**DOCUMENT SEGMENT:**
--- begin ---

While generative AI’s clashes with copyright laws have raised warning flags, it does not appear to have forced these companies to pump the brakes on advancing this technology. The train has just begun to pick up steam.
Platforms will be forced to adjust to protect their revenue
From our most recent experience with blockchain, traditional companies will do their best to protect their bottom-line, even going so far as to ban the technology altogether. For example, Valve (the owner of Steam) banned blockchain games and NFTs in late-2021 on their game distribution platform Steam, citing the volatility of cryptocurrency and the bad actors behind NFTs (Eurogamer). This prevented any game from tokenizing their in-game assets, which Valve could have hypothetically financially benefited from by taking a percentage of every transaction of these guaranteed authentic in-game items.
Unbridled access to the creation and sale of 3D assets and the early run-ins with copyright laws has the potential to breed the same skepticism. However, outside of outright banning AI-generated assets (which alone is technically difficult), there are other paths that can be taken. These are not mutually exclusive:
- Limiting access to UGC (lowest risk, lowest cost, limited upside): Only a limited pool of vetted creators will have access to sell assets on the platform marketplace. These will be very high quality which will protect price floors but does not encourage true market competition and thus innovation. This makes the most sense for AAA platforms such as Fortnite or The Sims.

--- end ---

**PROVIDED DATA:**
--- begin ---

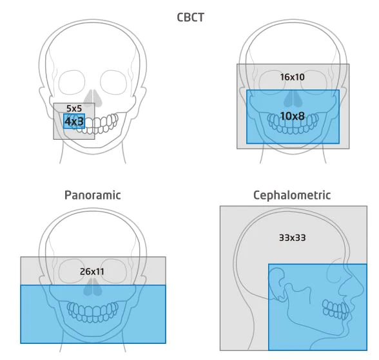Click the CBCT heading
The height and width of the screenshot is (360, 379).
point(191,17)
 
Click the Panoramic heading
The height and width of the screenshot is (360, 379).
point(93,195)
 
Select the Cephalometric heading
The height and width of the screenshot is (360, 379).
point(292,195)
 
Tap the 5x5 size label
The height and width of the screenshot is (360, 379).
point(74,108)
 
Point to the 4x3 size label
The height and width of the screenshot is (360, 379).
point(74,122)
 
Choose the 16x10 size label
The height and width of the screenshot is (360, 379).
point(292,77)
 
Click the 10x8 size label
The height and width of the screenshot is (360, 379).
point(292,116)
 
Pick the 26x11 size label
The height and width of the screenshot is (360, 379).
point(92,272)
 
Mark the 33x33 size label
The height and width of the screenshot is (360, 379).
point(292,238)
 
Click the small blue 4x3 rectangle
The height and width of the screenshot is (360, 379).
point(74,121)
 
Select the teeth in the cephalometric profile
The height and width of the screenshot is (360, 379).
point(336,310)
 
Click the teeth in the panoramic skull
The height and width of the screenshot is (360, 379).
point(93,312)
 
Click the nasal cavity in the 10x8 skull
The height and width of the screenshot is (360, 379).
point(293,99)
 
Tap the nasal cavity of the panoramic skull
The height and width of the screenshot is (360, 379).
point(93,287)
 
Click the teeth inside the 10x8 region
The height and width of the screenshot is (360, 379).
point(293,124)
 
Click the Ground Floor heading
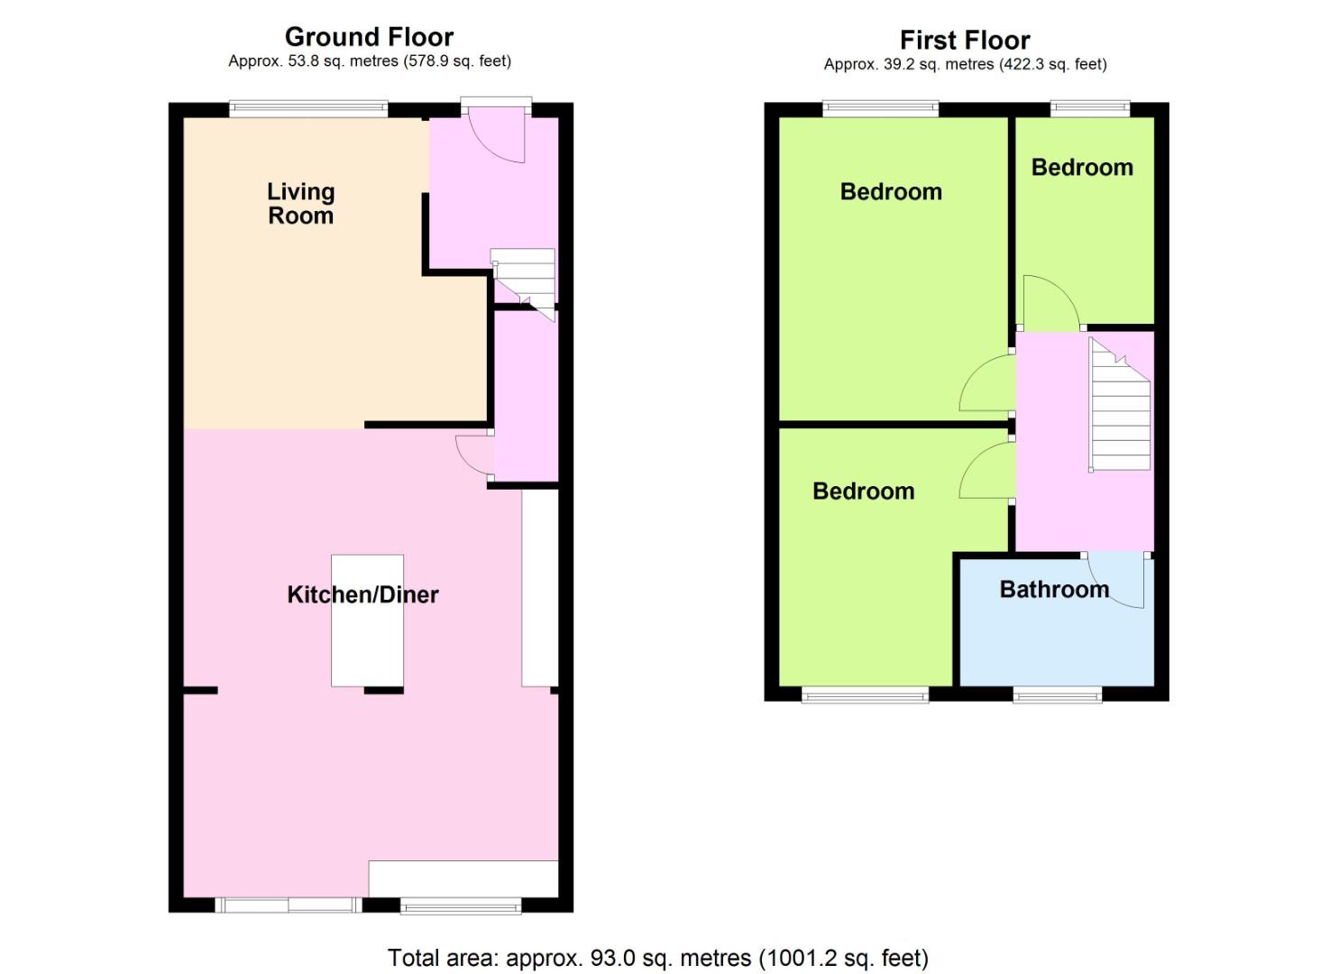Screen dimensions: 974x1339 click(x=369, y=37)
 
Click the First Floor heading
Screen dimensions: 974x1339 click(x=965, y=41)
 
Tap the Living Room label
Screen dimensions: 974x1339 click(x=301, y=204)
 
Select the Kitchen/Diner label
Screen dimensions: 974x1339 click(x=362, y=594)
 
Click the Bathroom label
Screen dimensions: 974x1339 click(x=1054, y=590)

--- end ---

**DIRECTION A:**
Return the section of the passage on generative AI and game platforms from "While generative AI’s" to "pick up steam.", copied word for word.
**DIRECTION B:**
Does the passage on generative AI and game platforms agree with each statement below? Answer yes or no for each, quoting the words of the passage that decide it.
(i) Valve banned blockchain games and NFTs on Steam in late 2021.
(ii) Outright banning AI-generated assets is described as technically easy.
(iii) Limiting access to UGC is presented as the highest-risk path.
**DIRECTION C:**
Continue the passage on generative AI and game platforms from its last sentence onward.

**RESPONSE A:**
While generative AI’s clashes with copyright laws have raised warning flags, it does not appear to have forced these companies to pump the brakes on advancing this technology. The train has just begun to pick up steam.

**RESPONSE B:**
(i) Yes: "banned blockchain games and NFTs in late-2021 on their game distribution platform Steam"
(ii) No: "outright banning AI-generated assets (which alone is technically difficult)"
(iii) No: "Limiting access to UGC (lowest risk, lowest cost, limited upside)"

**RESPONSE C:**
- Bring the tech in-house (low risk, high cost, high upside): Platforms wrap the tech, limit the starting point to a fixed library of templates, and restrict creation and marketplace submissions to on-platform modules. Platforms can charge for the creation or upload of each asset. This prevents a free-for-all by bad actors who could upload tens of thousands of low quality assets to the marketplace at no cost. However, this is not true democratized access to UGC. Outside of bringing the models in house, platforms can instead invest in tools that enable further differentiation. For example, scripts that can adjust the physics of the outside world or other items when an asset is present (when you run above a certain speed, shoes generate flames).
- Incentivize market competition (medium risk, low cost, high upside): Instead of trying to gate the quantity and quality of assets on their marketplaces, platforms can instead invest in improving their content search engines. Thus, the best content boils to the top. On a regular cadence, the platform can dump the bottom 75% of assets. This will force the best creators to innovate to rise to and stay at the top.
- Change monetization models (low risk, low cost, low upside): Instead of charging a percentage of sale, underneath a certain threshold, a marketplace charges fixed dollar amounts per sale. This forces sellers to stay above a certain floor in order to still profit. Alternatively, the platform could charge users to maintain assets on the marketplace. For example, after the first 10 listed assets by a creator, a marketplace can charge creators to be able to list more items. This can be a fixed amount, a percentage of sale, or both.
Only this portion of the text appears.